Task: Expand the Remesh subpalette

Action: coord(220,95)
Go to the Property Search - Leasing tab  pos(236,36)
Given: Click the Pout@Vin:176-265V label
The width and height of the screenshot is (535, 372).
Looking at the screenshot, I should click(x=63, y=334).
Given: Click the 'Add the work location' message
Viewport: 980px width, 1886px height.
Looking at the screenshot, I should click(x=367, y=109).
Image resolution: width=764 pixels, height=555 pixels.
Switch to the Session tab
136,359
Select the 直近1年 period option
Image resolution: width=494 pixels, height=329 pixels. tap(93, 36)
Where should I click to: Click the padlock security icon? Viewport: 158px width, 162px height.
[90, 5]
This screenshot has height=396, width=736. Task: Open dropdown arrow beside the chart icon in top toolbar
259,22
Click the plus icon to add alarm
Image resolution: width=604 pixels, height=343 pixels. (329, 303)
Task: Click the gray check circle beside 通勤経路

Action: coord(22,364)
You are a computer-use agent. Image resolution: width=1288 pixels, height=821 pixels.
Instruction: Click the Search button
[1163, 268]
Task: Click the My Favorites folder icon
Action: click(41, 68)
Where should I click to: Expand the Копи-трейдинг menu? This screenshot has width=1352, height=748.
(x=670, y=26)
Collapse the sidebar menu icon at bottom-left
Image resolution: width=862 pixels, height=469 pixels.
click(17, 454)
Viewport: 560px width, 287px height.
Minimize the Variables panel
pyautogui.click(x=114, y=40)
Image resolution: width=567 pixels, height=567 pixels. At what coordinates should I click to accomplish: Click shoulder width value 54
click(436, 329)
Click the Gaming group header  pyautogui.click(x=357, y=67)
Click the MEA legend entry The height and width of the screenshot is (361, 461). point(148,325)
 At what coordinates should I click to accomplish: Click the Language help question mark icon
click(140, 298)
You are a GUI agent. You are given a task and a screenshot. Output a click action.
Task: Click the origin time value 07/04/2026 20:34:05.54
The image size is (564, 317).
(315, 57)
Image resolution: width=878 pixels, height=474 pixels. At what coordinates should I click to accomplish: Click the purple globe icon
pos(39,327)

================================

> [WHAT YOU HAVE TO DO]
Copy the listing above word for word, line by line, without changing anything.

> [OUTPUT BELOW]
Task: Expand the Remesh subpalette

Action: coord(220,95)
Go to the Property Search - Leasing tab  pos(236,36)
Given: Click the Pout@Vin:176-265V label
The width and height of the screenshot is (535, 372).
Looking at the screenshot, I should click(x=63, y=334).
Given: Click the 'Add the work location' message
Viewport: 980px width, 1886px height.
Looking at the screenshot, I should click(x=367, y=109).
Image resolution: width=764 pixels, height=555 pixels.
Switch to the Session tab
136,359
Select the 直近1年 period option
Image resolution: width=494 pixels, height=329 pixels. tap(93, 36)
Where should I click to: Click the padlock security icon? Viewport: 158px width, 162px height.
[90, 5]
This screenshot has height=396, width=736. Task: Open dropdown arrow beside the chart icon in top toolbar
259,22
Click the plus icon to add alarm
Image resolution: width=604 pixels, height=343 pixels. (329, 303)
Task: Click the gray check circle beside 通勤経路

Action: coord(22,364)
You are a computer-use agent. Image resolution: width=1288 pixels, height=821 pixels.
Instruction: Click the Search button
[1163, 268]
Task: Click the My Favorites folder icon
Action: click(41, 68)
Where should I click to: Expand the Копи-трейдинг menu? This screenshot has width=1352, height=748.
(x=670, y=26)
Collapse the sidebar menu icon at bottom-left
Image resolution: width=862 pixels, height=469 pixels.
click(17, 454)
Viewport: 560px width, 287px height.
Minimize the Variables panel
pyautogui.click(x=114, y=40)
Image resolution: width=567 pixels, height=567 pixels. At what coordinates should I click to accomplish: Click shoulder width value 54
click(436, 329)
Click the Gaming group header  pyautogui.click(x=357, y=67)
Click the MEA legend entry The height and width of the screenshot is (361, 461). point(148,325)
 At what coordinates should I click to accomplish: Click the Language help question mark icon
click(140, 298)
You are a GUI agent. You are given a task and a screenshot. Output a click action.
Task: Click the origin time value 07/04/2026 20:34:05.54
The image size is (564, 317).
(315, 57)
Image resolution: width=878 pixels, height=474 pixels. At what coordinates should I click to accomplish: Click the purple globe icon
pos(39,327)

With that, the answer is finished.